-- Task goal --
Repeat the rows word for word, starting at the line that contains "Identify the location" and ending at the end of the rows, and leave the pictures out of your answer.

---------------

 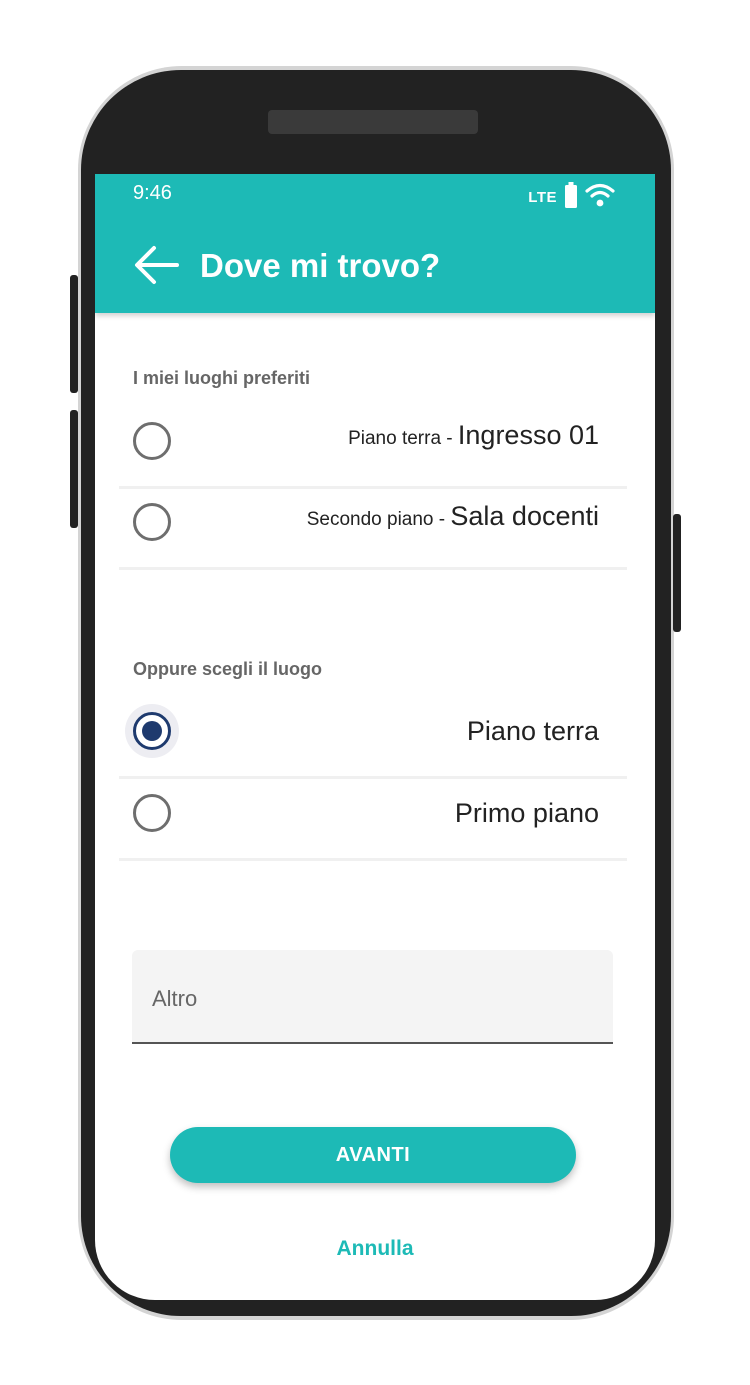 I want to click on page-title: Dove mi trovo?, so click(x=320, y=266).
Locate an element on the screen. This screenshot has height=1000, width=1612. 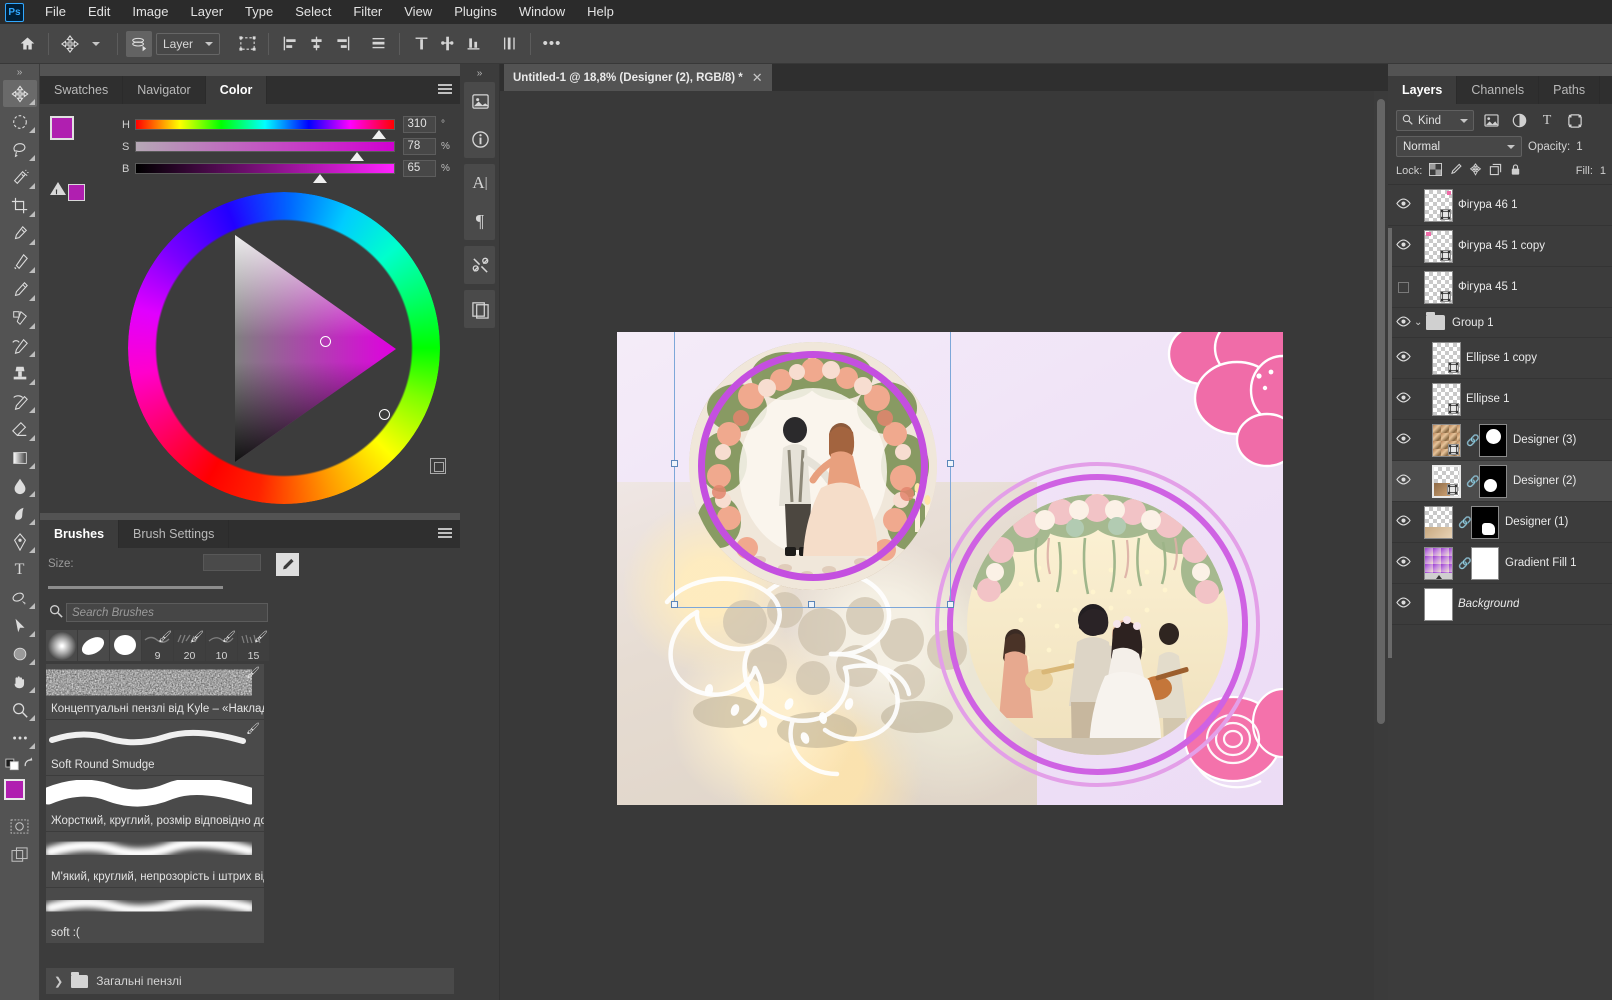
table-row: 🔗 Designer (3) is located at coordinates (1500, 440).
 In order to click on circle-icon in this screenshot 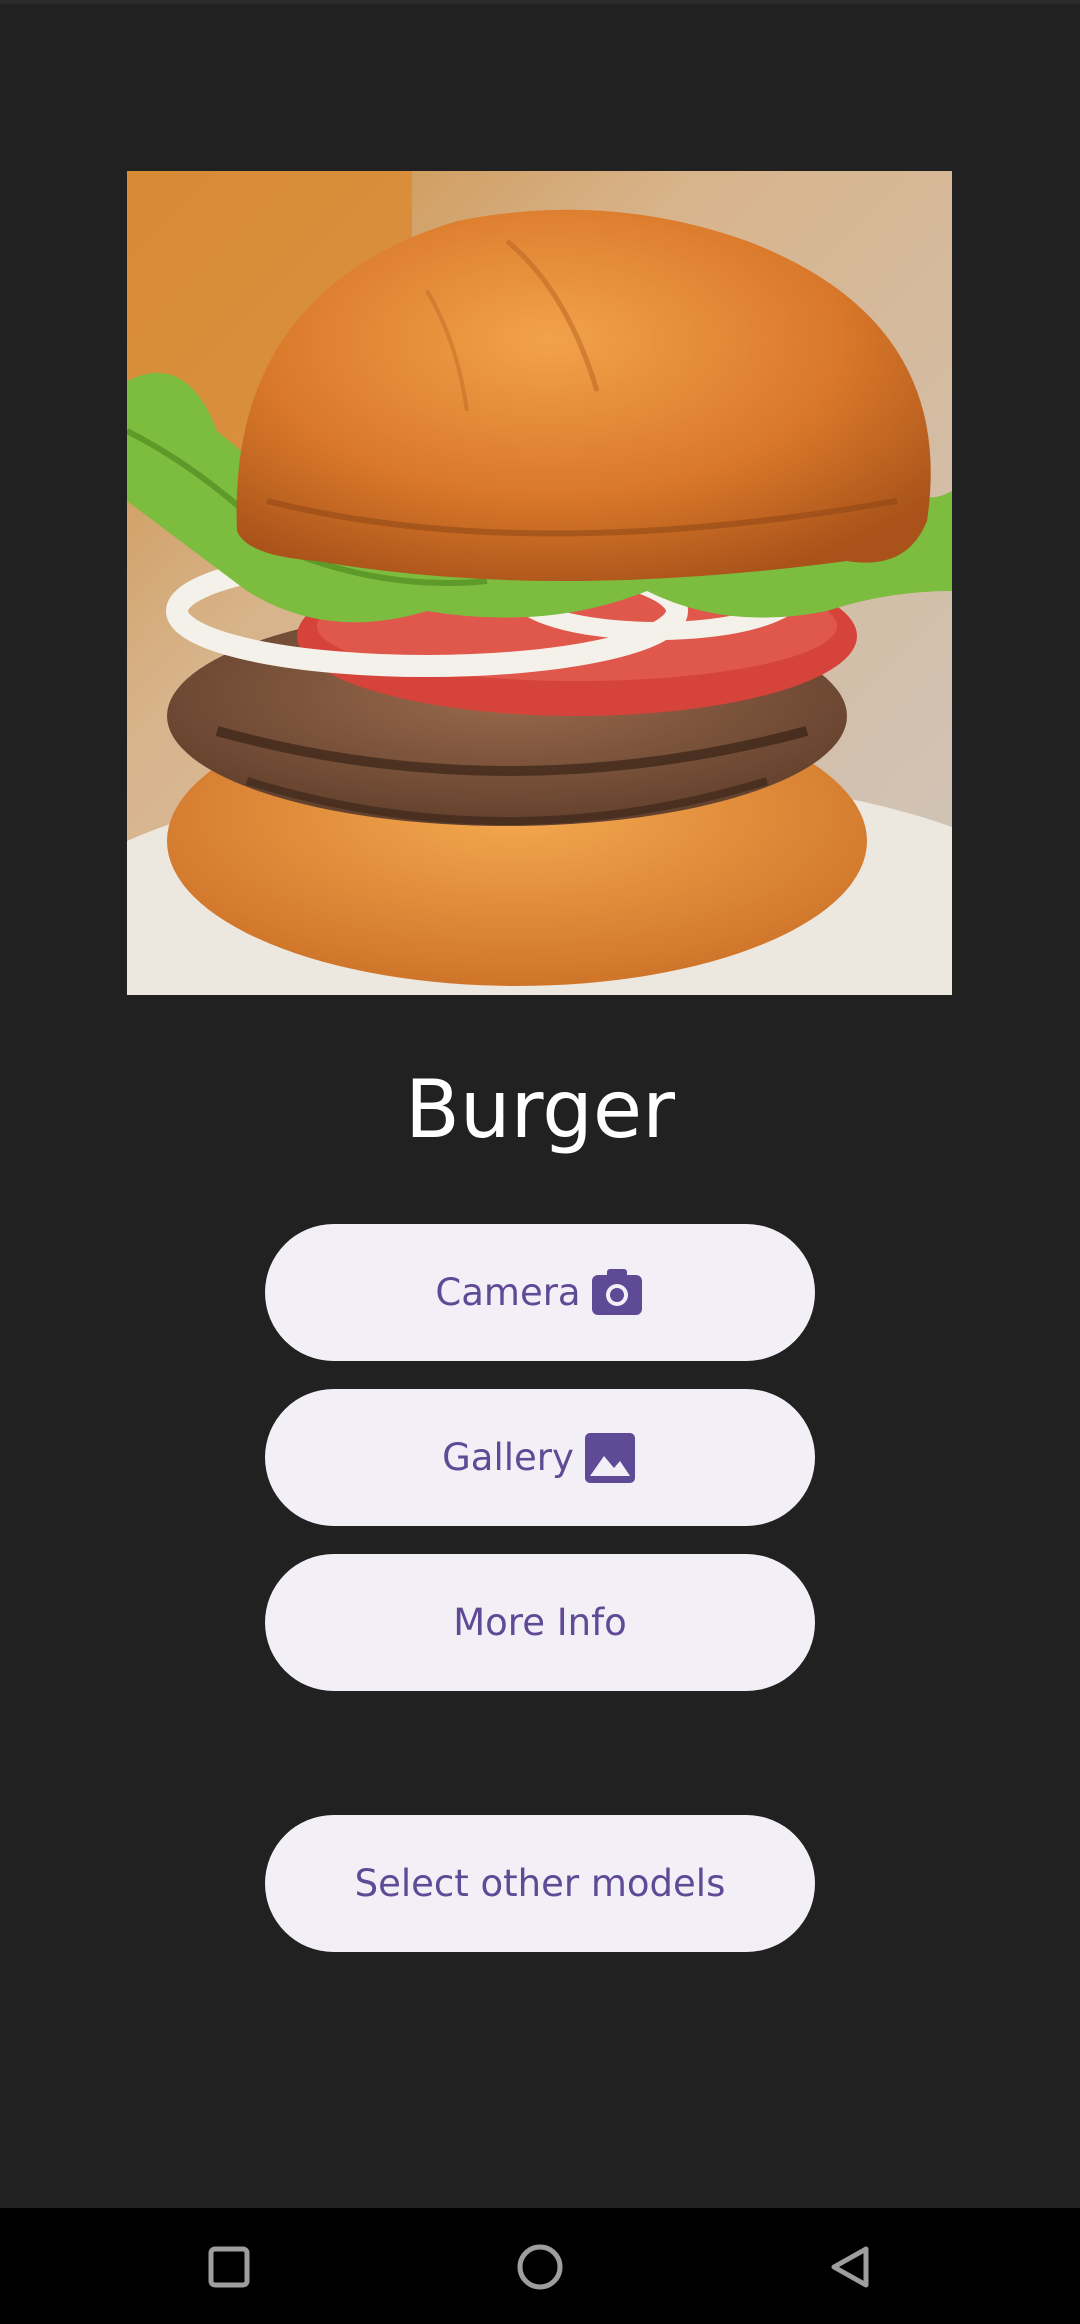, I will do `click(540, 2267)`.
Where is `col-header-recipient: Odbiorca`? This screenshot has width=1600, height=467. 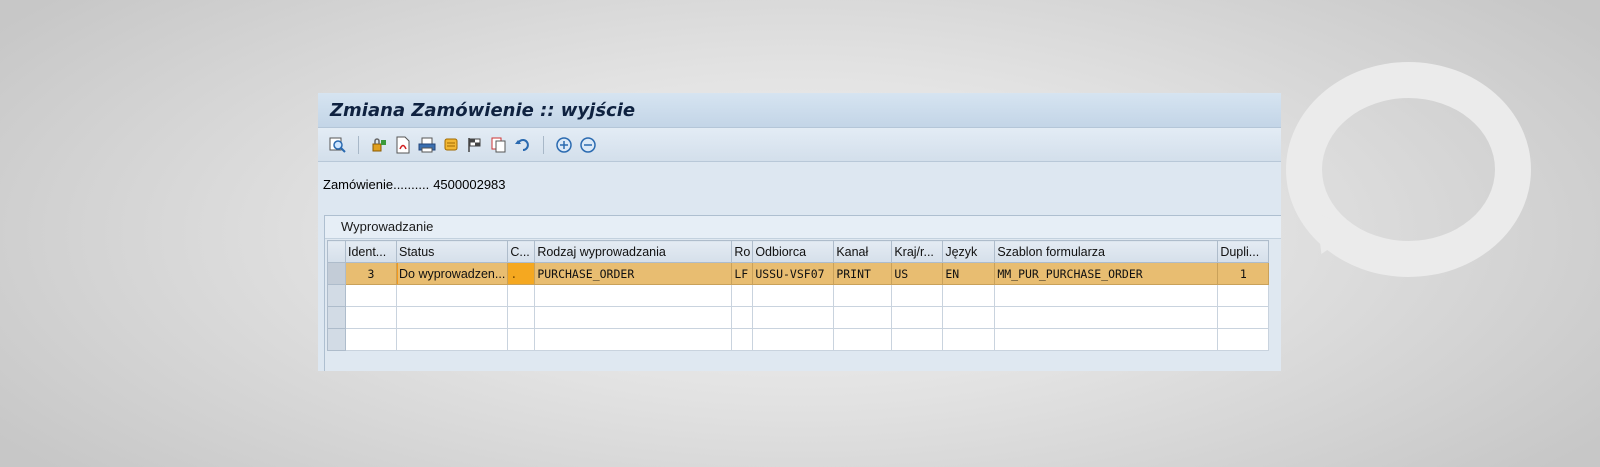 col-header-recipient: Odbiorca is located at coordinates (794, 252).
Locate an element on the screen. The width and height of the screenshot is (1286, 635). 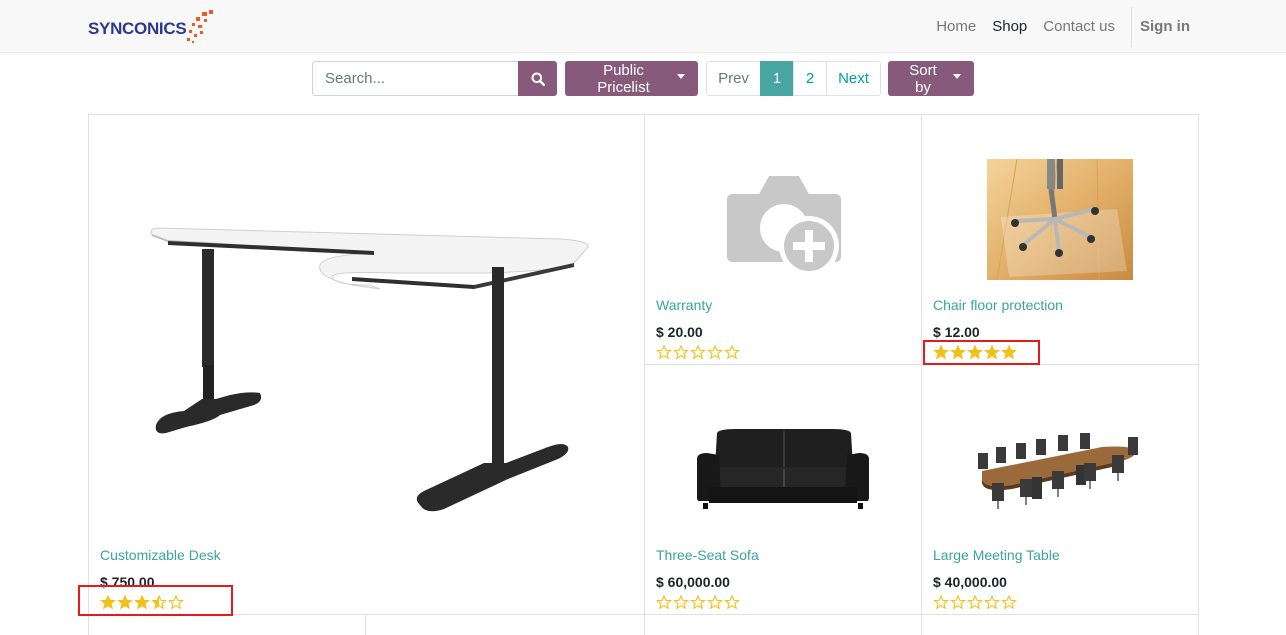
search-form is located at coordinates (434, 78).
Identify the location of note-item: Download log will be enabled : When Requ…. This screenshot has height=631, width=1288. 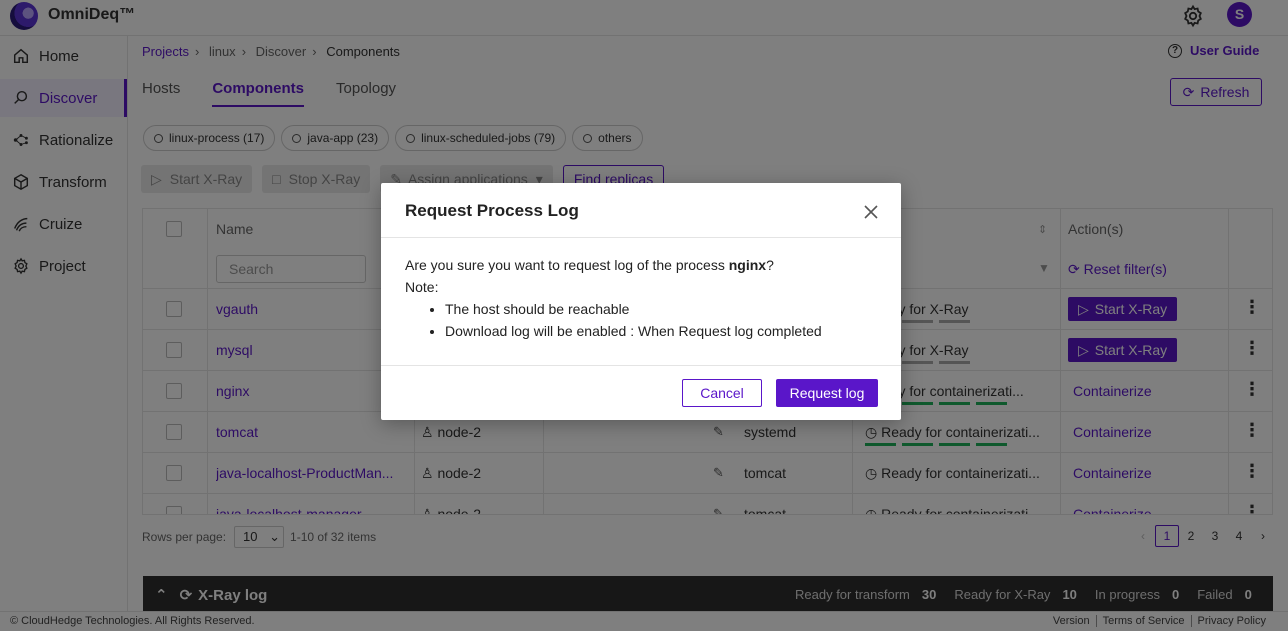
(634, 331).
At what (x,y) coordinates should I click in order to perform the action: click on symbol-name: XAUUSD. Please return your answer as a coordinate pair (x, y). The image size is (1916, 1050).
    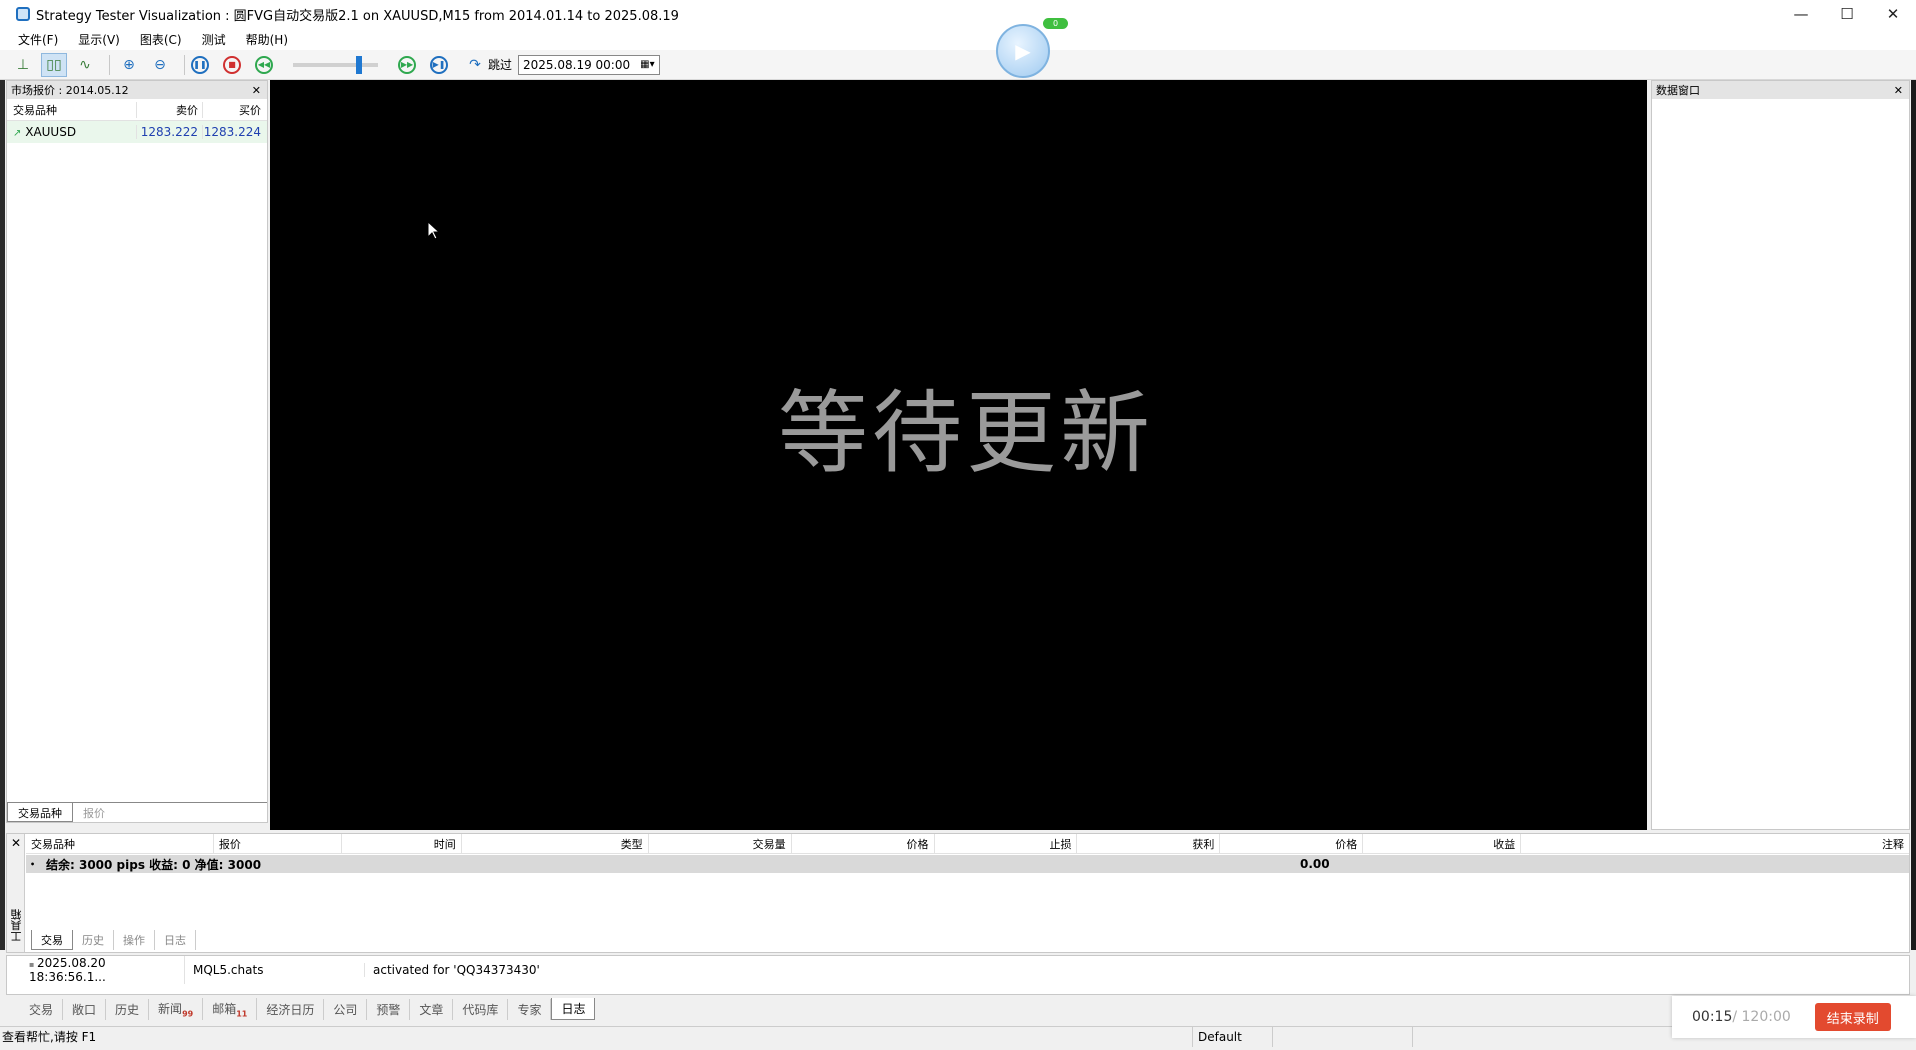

---------------

-- Solution --
Identify the location of note-item: Download log will be enabled : When Requ…. This screenshot has height=631, width=1288. 
(634, 331).
At what (x,y) coordinates should I click in order to perform the action: click on symbol-name: XAUUSD. Please return your answer as a coordinate pair (x, y). The image size is (1916, 1050).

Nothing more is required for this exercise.